- Church: Catholic Church
- Diocese: Diocese of Nottingham
- In office: 31 October 1974 – 7 November 2000
- Predecessor: Edward Ellis
- Successor: Malcolm McMahon
- Previous posts: Titular Bishop of Sanctus Germanus (1972-1974) Coadjutor Bishop of Nottingham (1972-1974)

Orders
- Ordination: 3 June 1950
- Consecration: 23 March 1972 by Edward Ellis

Personal details
- Born: James Joseph McGuinness 2 October 1925 Derry, Northern Ireland, United Kingdom
- Died: 6 April 2007 (aged 81) Ednaston, Ashbourne, Derbyshire, United Kingdom

= James McGuinness (bishop) =

James Joseph McGuinness (2 October 1925 – 6 April 2007) served as the eighth Roman Catholic bishop of Nottingham from 1974 to 2000.

==Priestly ministry==
He was born in Derry City, Northern Ireland, he was educated at St Columb's College, Derry, and the seminaries at Carlow College, and St. Mary's, Oscott . He was ordained priest on 3 June 1950, aged 24, for the Diocese of Nottingham by Bishop Edward Ellis.
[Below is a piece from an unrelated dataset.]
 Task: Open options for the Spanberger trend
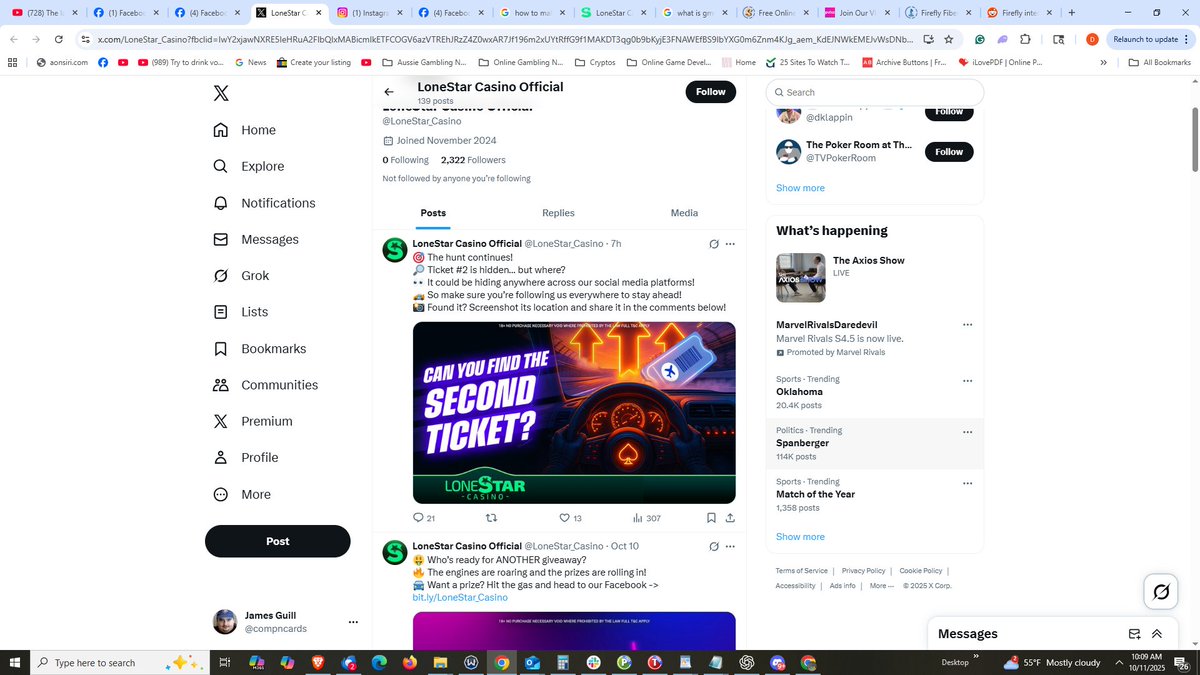(x=967, y=431)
He served as bishop's secretary and eventually vicar general in the diocese.

==Episcopal ministry==
On 2 February 1972, McGuinness was appointed coadjutor bishop of Nottingham and titular bishop of Sanctus Germanus by Pope Paul VI. He received his episcopal consecration on the following 23 March. On 31 October 1974, he succeeded to become Bishop of Nottingham, where he remained until his retirement in 2000.

In 1980 the Diocese of Hallam was created and Bishop McGuinness contributed sixteen parishes from his diocese in north Nottinghamshire and Derbyshire to the new diocese.

An obituary noted that McGuinness served as Chairman of the National Youth Conference in his early years at the Bishops’ Conference and "played a great part in the visit of Pope John Paul II to Great Britain in 1982."

He died on 6 April 2007, aged 81 and is buried in St Barnabas Cathedral, Nottingham.